History of the Lobster Smack and Sluice Farm
When Richard and Barbara Kovelant sent their salvaged and rejuvenated Canvey and South Benfleet photos of 1895 from their home in Annapolis, Maryland, USA, there were some puzzling descriptions to some of the photos, like Beckwiths for the Lobster Smack and Beckwith’s Farm.
I for one had never heard of such a place and presumed it had to be at Leigh Beck. Until, that is, we looked up the annual Census data. In 1881 Charles Beckwith was ‘Licenced Victualler’ of the Lobster Smack, but he was also listed as farmer of 142 acres, employing four men and one boy.
His wife Lucy hailed from Vange. Charles was born at Banbury in 1838. Children were Alice (8), Ellen (6), Charles (5), Lucy (4) and Edith aged one. All the children were born on Canvey. Charles’s sister-in-law Elizabeth Cutts (21) was staying with them. One of the Benfleet Brewitts, Emily, was a 15-year-old domestic servant. Two ‘Watermen’ were staying as boarders, James Thornton aged 50 and his son, also James, aged 17.
Sluice Farm House, alias Beckwith’s Farm, was occupied by George & Rosetta (or Rosella) Farrow, both aged 30, with their four children William (7), Rosetta (or Rosella) (5), Alice (3) and Edith (1), Charles Edwin Farrow, a 15-year-old brother-in-law and a 21-year-old lodger, Benjamin Paderna (? unclear spelling). All the men were agricultural labourers, but there was also Charlotte Palmer, a 64-year-old lodger and charwoman, who in the isolation of her abode probably walked across to the Smack for her employment.
Twenty years later, by 1901, the 63-year-old Charles Beckwith was a widower, but still a ‘Publican’. His son Charles, now 25, was an assistant barman and his two daughters, Edith (21) and Lizzie (19) also helped out.
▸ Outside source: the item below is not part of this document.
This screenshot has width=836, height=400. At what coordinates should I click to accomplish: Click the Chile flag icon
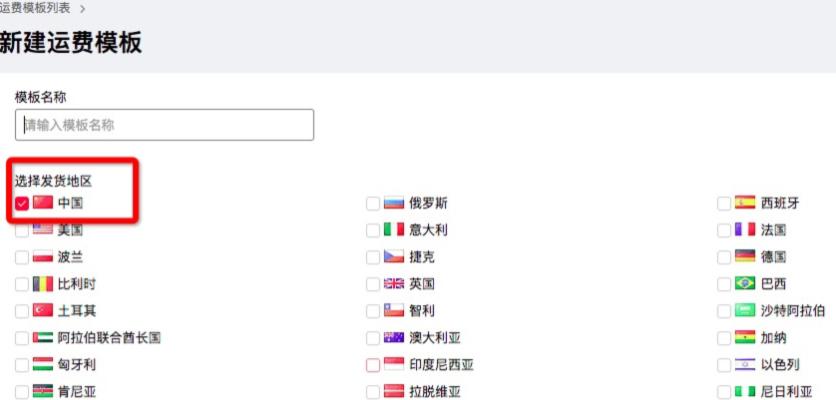click(393, 311)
There was a servant called William Vine, aged 44. All but Charles senior were born on Canvey. Occupants of Sluice Farm in 1901 were the Murray family, consisting of 63-year-old William, his wife Sophia (67) and their ten-year-old grandson Francis W. Hammond. They, too, had a boarder on the farm. The former creek that became a sluice with the building of the seawall became a pond between the Lobster Smack (formerly The World’s End) and ‘Sluice House/Farm’.
The house has gone, but there is still activity where the barns and stables used to be and the creek/pond is dry, a now green snake that winds between the two properties, turning west… In the photo of the farm, the farm house would be further to the left and out of view, but the many barns sprang a surprise when one studied the enlarged picture. The farthest two are actually haystacks. (Research thanks to Karen Bowman)
David Bullock adds:
I have added three Photos of Beckwith Tombstones from St Katherines Church in the Gallery below. I hope they may be of interest to any members of the family and researchers alike. Click images to read.
Comments about this page
This is a fascinating article about the much loved Lobster Smack and almost unknown Beckwith’s Farm with a unique insight into Island life in the later 19th Century and the kind of folk who lived and worked on Canvey and how they eeked out a living.
What a interesting article. Hopefully we will get many more like this in the future. Does anyone remember the caravan park and Sea Rangers hut near the roundabout at Leigh Beck. There was a pond just round the back where the houses are now. From one end of the Island to the other. Just along the road a bit was Browns Stores which I believe was on the corner of Springfield Road and ?
For more information on the Beckwith’s and Canvey, have a look at this page which I have just loaded on the web.
I married into the Beckwith family in May 1962 – it makes you wonder if we were related. Have just moved to the Island so this was an interesting find.
The 21 year-old lodger at Sluice Farm was my great-grandfather, Benjamin Packman (Arthur Benjamin Packman, born 1860 on Canvey Island).
The lodger, Charlotte Palmer, charwoman, was my GGG-grandmother. She died on 24 august 1893 and is buried in St Katherine’s graveyard. Her husband, Thomas, was an agricultural labourer.
The 1860/70 6 inch OS mapping of Hole Haven shows a coastguard ‘watch house’ and flagstaff adjacent to the Lobster Smack. In 1817 my three times Great Grandfather, James Hardcastle, was a 25 year old ‘boatman’ of the Waterguard Prevention Service who was posted to ‘Haven Hole’ watch house. (The WPS was the forerunner of the Coastguards). The service accommodation for the Coastguards was built only in the late 1890s and up to then the servicemen evidently were put up in either the adjoining pub or farm, as recorded in the 1881 census. James Hardcastle remained there only three years since there was a policy of moving watermen around so that they shouldn’t collude with the locals.
John before the Coastguard cottages were built the men and families were housed in a hulk in Hole Haven not in the inn or farm. You will see other articles on here about the hulk.